Perhaps it’s reviewer’s bad luck, but this morning as I was writing this review, I received an email from Mionet indicating that their network was down. Indeed, it was down, and none of my Mionet resources were available. Approximately 23 hours later, I received another email indicating that Mionet was back up. Unfortunately, to restore access, each computer required a reboot (actually you could stop and restart the Mionet service) in addition to a reboot of the World Edition. Since I was working on the road, without remote control, I couldn't reboot my test computers at my office.
While I like the features offered by Mionet, from my limited experience with it, it’s not reliable enough for me to count on. Fortunately, Mionet offers a 30 day free trial to anyone, so even if you don’t buy the World Edition, you can evaluate it for yourself. I realize that my experience is a “snapshot” in time, and hopefully, Mionet, with WD’s resources behind it, will improve.
The My Book World Edition turned in disappointing performance. I filtered the results of SmallNetBuilder’s NAS performance charts to look at single drive products. The World Editions have gigabit Ethernet interfaces, but based on the performance charts, the throughput of the World Edition isn't evem limited by a 100 Mbps connection.

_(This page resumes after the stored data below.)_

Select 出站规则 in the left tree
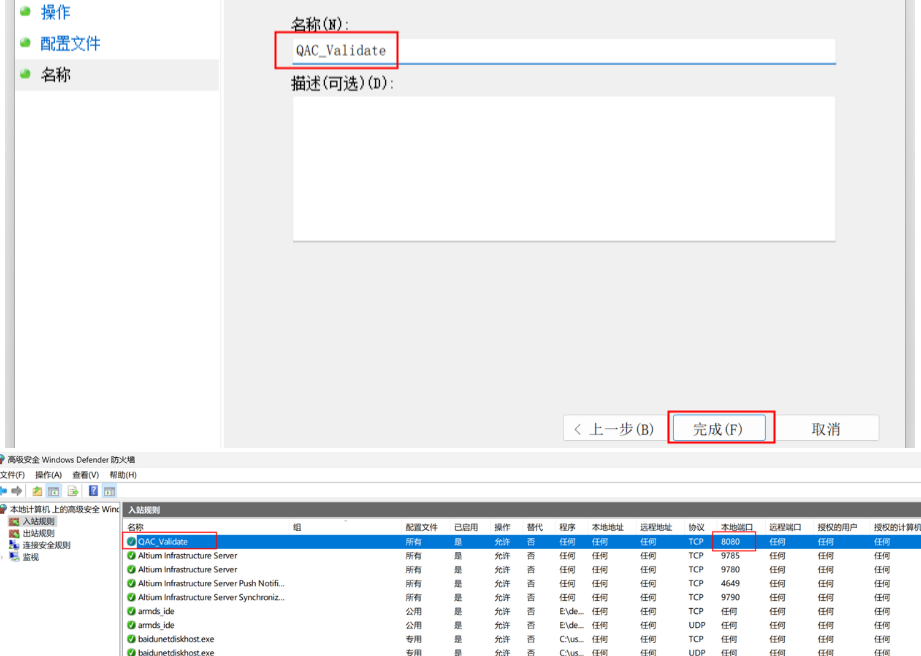 (x=38, y=533)
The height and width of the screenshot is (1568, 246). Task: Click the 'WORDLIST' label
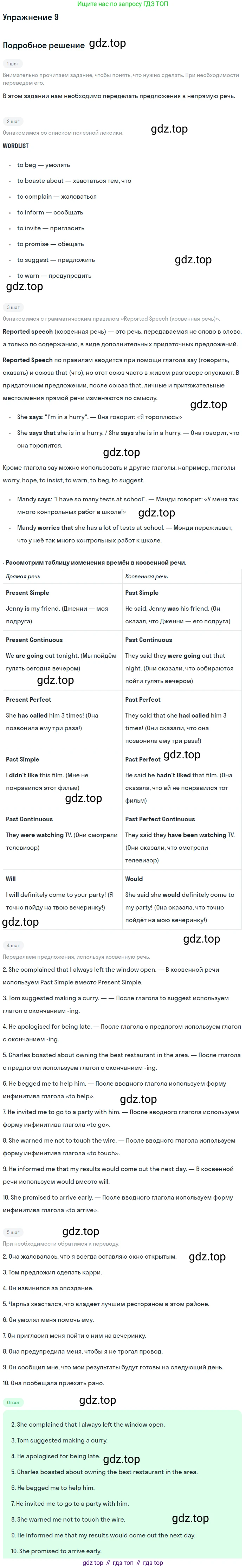pyautogui.click(x=16, y=146)
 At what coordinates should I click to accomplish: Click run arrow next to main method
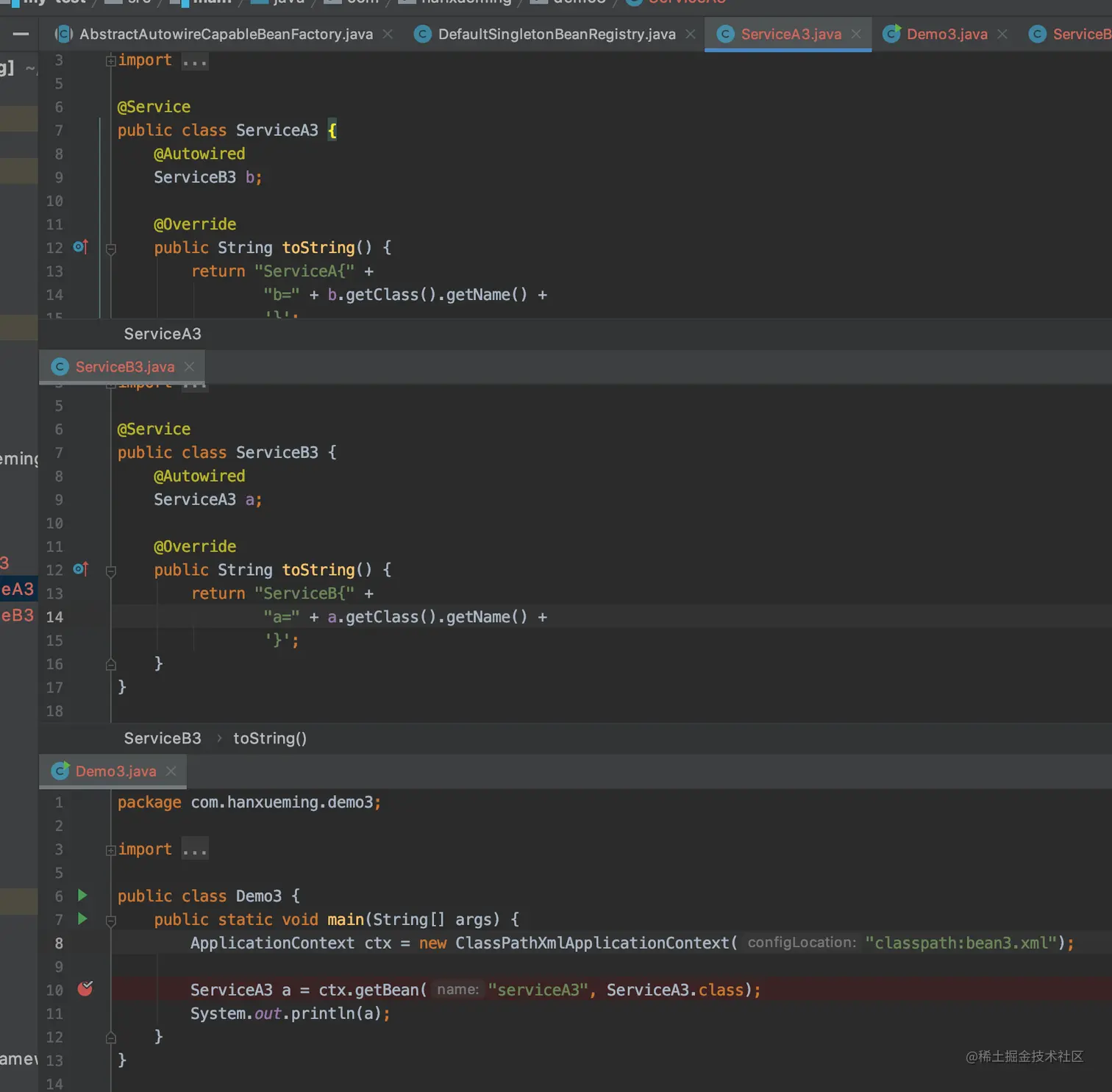pyautogui.click(x=82, y=919)
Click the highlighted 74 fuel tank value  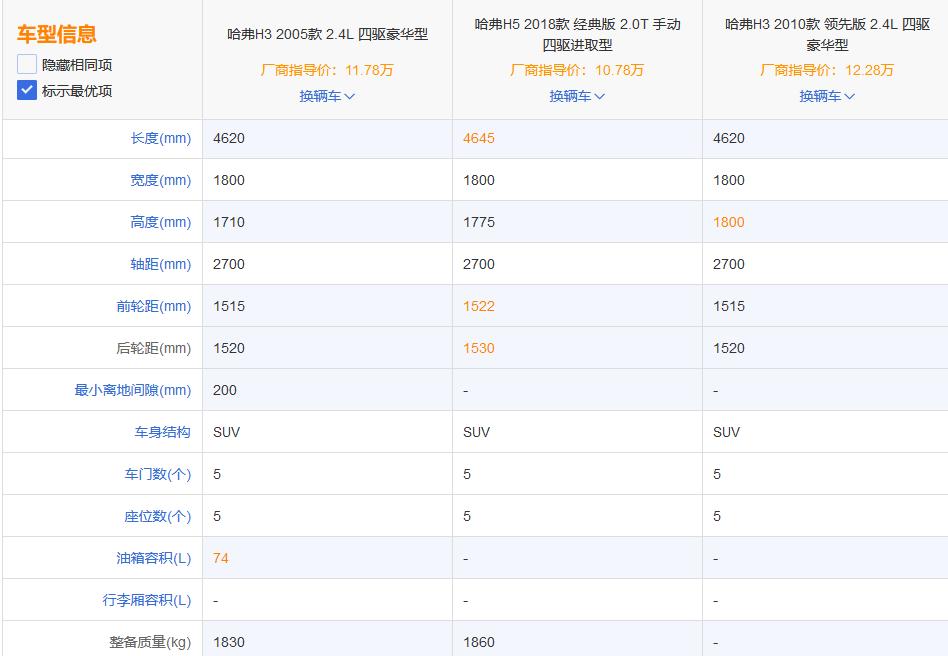coord(219,558)
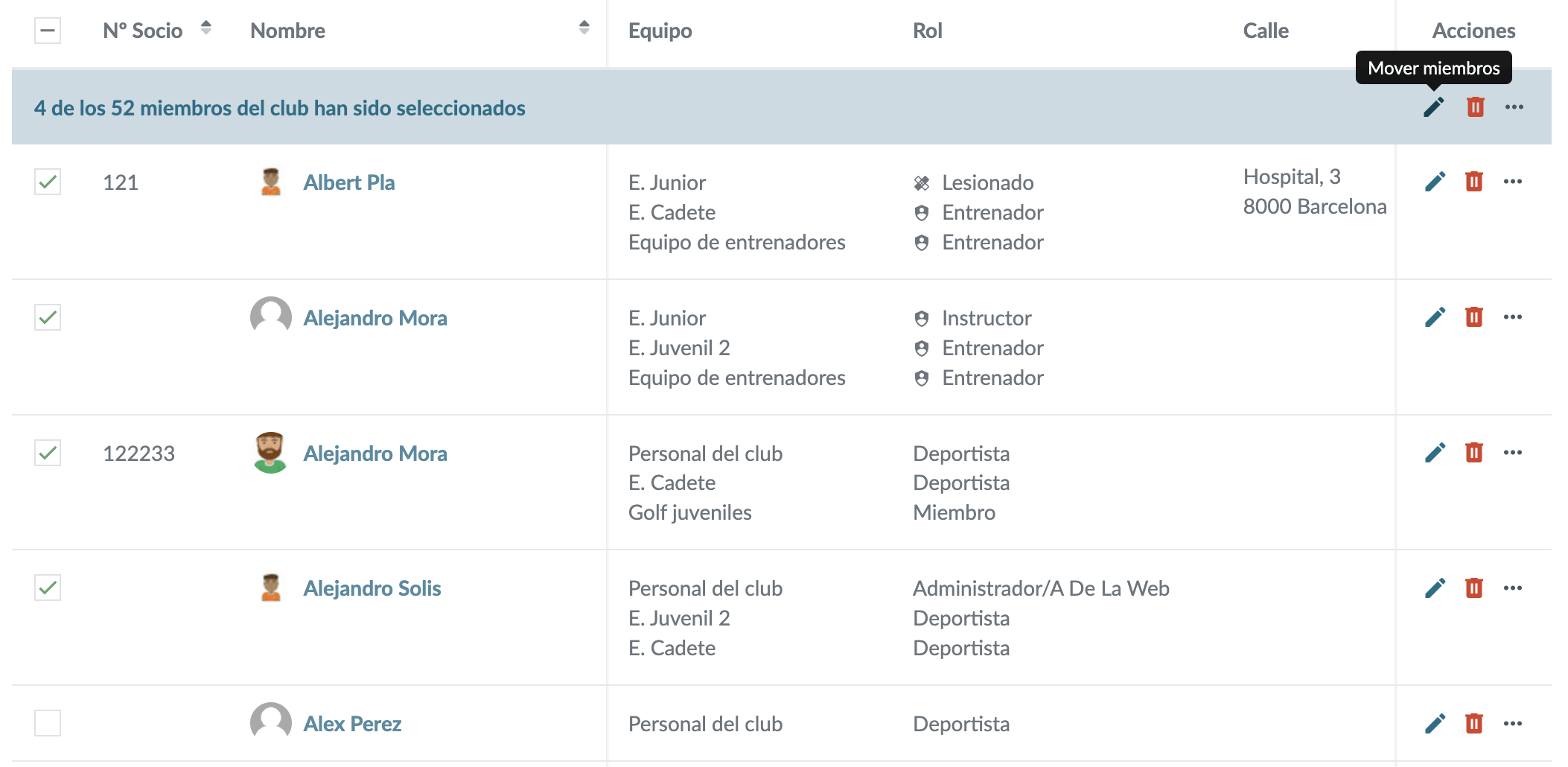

On the large file 1000 Mbps write tests (Figure 8), the World Edition turned in the lowest average score of any single drive gigabit-enabled NAS. The average write throughput of 4.9 MB/s was less than half of the Buffalo LinkStation Live’s and a third of the LinkStation Pro’s.
Figure 8: 1000 Mbps Average Write Performance for single Drive NASs
Similarly, the World Edition turned in relatively low average performance numbers on the 1000 Mbps read tests (Figure 9). The average throughput of 6.1 MB/s was only about 25% of the LinkStation Pro’s.
Figure 9: 1000 Mbps Average Read Performance for single Drive NASs
As a road warrior, I like the idea of having access to my files as well as remote control of my office computers. The My Book World Edition NASs offers those features, but at an additional cost of $50/year for the premium service. Since the price includes licenses for up to five computers, it can be a good deal for some users, but not for those with only a single computer to access.
However, no matter what the price, if the service doesn’t work, you’ll just be wasting your money. In my week and a half of testing with WD Access Anywhere, much of it from a remote location, I had mixed success. Perhaps my problems were just a fluke, but since remote access is one of the key features of the product, I would have hoped to experience no problems whatsoever.
With performance that doesn’t live up to the promise of its gigabit Ethernet port, no UPnP media, FTP or print services, and an iffy remote-access option, the My Book World Edition doesn’t have a lot to recommend it.